A: We have implemented massive development projects in Uva Province. People in Uva have numerously benefitted by the `Pubudamu Vellassa’ concept initiated by myself.
Roads and underdeveloped villages have been developed under `Maga Neguma’, ‘Gama Neguma’ and ‘Pubudamu Vellassa’. Roads were developed to provide the easy accessibility to and from Uva. Previously it took 6 or 7 hours to reach Badulla from Colombo. Now it only takes less than five hours.

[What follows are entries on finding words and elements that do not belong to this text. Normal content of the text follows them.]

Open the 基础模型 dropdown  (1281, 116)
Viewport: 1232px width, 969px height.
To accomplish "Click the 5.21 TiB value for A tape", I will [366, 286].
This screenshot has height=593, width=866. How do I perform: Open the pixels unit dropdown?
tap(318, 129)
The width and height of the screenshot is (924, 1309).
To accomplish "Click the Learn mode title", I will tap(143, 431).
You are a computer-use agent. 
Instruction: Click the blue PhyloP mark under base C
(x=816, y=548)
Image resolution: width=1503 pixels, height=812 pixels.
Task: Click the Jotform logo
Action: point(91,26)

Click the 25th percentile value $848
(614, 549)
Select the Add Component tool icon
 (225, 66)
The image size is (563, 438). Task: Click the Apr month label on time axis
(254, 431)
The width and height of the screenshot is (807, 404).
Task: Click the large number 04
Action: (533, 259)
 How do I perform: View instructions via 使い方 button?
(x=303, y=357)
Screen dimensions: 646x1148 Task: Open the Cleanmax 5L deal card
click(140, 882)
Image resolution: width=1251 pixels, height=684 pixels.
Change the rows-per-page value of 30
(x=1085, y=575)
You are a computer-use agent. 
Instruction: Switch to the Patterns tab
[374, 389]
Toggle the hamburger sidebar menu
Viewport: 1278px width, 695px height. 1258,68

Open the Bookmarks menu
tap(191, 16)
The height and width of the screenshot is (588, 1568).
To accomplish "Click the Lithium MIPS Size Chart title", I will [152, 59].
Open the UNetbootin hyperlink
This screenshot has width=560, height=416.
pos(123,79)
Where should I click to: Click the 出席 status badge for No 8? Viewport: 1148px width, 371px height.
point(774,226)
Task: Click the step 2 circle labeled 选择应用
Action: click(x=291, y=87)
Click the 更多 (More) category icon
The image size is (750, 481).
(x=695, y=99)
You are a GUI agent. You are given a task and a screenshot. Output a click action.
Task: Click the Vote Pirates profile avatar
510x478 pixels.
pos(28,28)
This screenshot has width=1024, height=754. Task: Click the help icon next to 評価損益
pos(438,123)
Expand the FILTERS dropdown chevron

An efficient road system have been built across Uva such as Badulla, Bandarawela, Nuwaraeliya and the road extends up to Chenkaladi.
It provide easy access to areas like Colombo, Galle and Hambantota which facilitates easy dispatch of goods produced in Uva.
Health sector is highly developed in Uva. The Mahiyangana Hospital received an international award for its high standard. Clinics and community halls, water supply systems, concreted roads etc., were among the other development projects completed.
We launched special projects to uplift the economic standards of Uva. As an encouragement for those who cultivate yams, the government imposed a tax of Rs. 25 for a kilo of imported yams.
So that the local farmer would be able to earn a good profit. Providing necessary facilities, we have uplifted the standard of people in Uva.
Q: Nominations have been called already for the Uva Provincial Council elections. How is your preparation for that despite dengue crisis and allegations by the Opposition?
A: We are to give nominations on the 24 this month for the elections. We are preparing for a historical victory for which there is not the slightest doubt.
There is a different election structure in Uva Provincial Council.
There are 125,000 Tamils and 40,000 Muslims. Our aim is to strengthen bonds among other communities who support the government vision and gear up in achieving a great victory at the election.